#### [What the exercise asks]
Every entry that follows should be output again, word for word.

(Beginning of Data for this exercise)

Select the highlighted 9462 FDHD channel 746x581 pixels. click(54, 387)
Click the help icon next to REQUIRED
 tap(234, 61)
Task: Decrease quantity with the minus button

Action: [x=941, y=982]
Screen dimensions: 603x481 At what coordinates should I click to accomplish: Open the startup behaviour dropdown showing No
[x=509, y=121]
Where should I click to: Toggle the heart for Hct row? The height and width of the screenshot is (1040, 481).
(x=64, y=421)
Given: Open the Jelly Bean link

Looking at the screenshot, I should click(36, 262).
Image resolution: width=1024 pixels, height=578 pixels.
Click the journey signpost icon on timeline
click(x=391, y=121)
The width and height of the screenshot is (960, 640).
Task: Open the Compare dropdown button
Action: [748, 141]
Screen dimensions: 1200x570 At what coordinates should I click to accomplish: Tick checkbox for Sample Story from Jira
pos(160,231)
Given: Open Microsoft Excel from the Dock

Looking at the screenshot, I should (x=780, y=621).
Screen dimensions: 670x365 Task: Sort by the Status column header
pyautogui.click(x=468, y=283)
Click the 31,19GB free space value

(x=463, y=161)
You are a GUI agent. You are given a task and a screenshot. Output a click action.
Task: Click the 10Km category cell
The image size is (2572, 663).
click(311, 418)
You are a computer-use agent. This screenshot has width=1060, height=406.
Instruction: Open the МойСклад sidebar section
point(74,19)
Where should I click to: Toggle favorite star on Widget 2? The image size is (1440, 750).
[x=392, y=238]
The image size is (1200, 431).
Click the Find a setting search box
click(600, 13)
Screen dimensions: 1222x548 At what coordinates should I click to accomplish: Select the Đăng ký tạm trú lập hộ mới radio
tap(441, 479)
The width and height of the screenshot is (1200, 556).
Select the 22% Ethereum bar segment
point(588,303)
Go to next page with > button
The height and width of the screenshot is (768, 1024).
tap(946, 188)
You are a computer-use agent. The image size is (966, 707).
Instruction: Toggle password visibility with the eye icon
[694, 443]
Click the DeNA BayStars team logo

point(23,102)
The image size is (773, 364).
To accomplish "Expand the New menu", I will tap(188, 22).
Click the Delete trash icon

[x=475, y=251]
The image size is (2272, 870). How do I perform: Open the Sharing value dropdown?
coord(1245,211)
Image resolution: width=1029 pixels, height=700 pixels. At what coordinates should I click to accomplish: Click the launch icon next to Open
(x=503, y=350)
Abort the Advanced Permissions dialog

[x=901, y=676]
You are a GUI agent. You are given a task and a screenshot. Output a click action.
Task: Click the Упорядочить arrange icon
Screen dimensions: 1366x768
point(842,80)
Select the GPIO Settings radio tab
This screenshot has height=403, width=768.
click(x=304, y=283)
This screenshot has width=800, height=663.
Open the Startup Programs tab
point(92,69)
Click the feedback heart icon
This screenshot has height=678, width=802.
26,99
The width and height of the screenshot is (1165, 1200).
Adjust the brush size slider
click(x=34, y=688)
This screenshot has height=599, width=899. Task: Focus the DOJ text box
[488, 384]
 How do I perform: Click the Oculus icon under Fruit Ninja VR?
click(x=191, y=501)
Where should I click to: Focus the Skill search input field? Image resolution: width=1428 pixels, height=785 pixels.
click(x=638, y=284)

(End of Data for this exercise)

#### [Solution for this exercise]
Select the highlighted 9462 FDHD channel 746x581 pixels. click(54, 387)
Click the help icon next to REQUIRED
 tap(234, 61)
Task: Decrease quantity with the minus button

Action: [x=941, y=982]
Screen dimensions: 603x481 At what coordinates should I click to accomplish: Open the startup behaviour dropdown showing No
[x=509, y=121]
Where should I click to: Toggle the heart for Hct row? The height and width of the screenshot is (1040, 481).
(x=64, y=421)
Given: Open the Jelly Bean link

Looking at the screenshot, I should click(36, 262).
Image resolution: width=1024 pixels, height=578 pixels.
Click the journey signpost icon on timeline
click(x=391, y=121)
The width and height of the screenshot is (960, 640).
Task: Open the Compare dropdown button
Action: [748, 141]
Screen dimensions: 1200x570 At what coordinates should I click to accomplish: Tick checkbox for Sample Story from Jira
pos(160,231)
Given: Open Microsoft Excel from the Dock

Looking at the screenshot, I should (x=780, y=621).
Screen dimensions: 670x365 Task: Sort by the Status column header
pyautogui.click(x=468, y=283)
Click the 31,19GB free space value

(x=463, y=161)
You are a GUI agent. You are given a task and a screenshot. Output a click action.
Task: Click the 10Km category cell
The image size is (2572, 663).
click(311, 418)
You are a computer-use agent. This screenshot has width=1060, height=406.
Instruction: Open the МойСклад sidebar section
point(74,19)
Where should I click to: Toggle favorite star on Widget 2? The image size is (1440, 750).
[x=392, y=238]
The image size is (1200, 431).
Click the Find a setting search box
click(600, 13)
Screen dimensions: 1222x548 At what coordinates should I click to accomplish: Select the Đăng ký tạm trú lập hộ mới radio
tap(441, 479)
The width and height of the screenshot is (1200, 556).
Select the 22% Ethereum bar segment
point(588,303)
Go to next page with > button
The height and width of the screenshot is (768, 1024).
tap(946, 188)
You are a computer-use agent. The image size is (966, 707).
Instruction: Toggle password visibility with the eye icon
[694, 443]
Click the DeNA BayStars team logo

point(23,102)
The image size is (773, 364).
To accomplish "Expand the New menu", I will tap(188, 22).
Click the Delete trash icon

[x=475, y=251]
The image size is (2272, 870). How do I perform: Open the Sharing value dropdown?
coord(1245,211)
Image resolution: width=1029 pixels, height=700 pixels. At what coordinates should I click to accomplish: Click the launch icon next to Open
(x=503, y=350)
Abort the Advanced Permissions dialog

[x=901, y=676]
You are a GUI agent. You are given a task and a screenshot. Output a click action.
Task: Click the Упорядочить arrange icon
Screen dimensions: 1366x768
point(842,80)
Select the GPIO Settings radio tab
This screenshot has height=403, width=768.
click(x=304, y=283)
This screenshot has width=800, height=663.
Open the Startup Programs tab
point(92,69)
Click the feedback heart icon
This screenshot has height=678, width=802.
26,99
The width and height of the screenshot is (1165, 1200).
Adjust the brush size slider
click(x=34, y=688)
This screenshot has height=599, width=899. Task: Focus the DOJ text box
[488, 384]
 How do I perform: Click the Oculus icon under Fruit Ninja VR?
click(x=191, y=501)
Where should I click to: Focus the Skill search input field? Image resolution: width=1428 pixels, height=785 pixels.
click(x=638, y=284)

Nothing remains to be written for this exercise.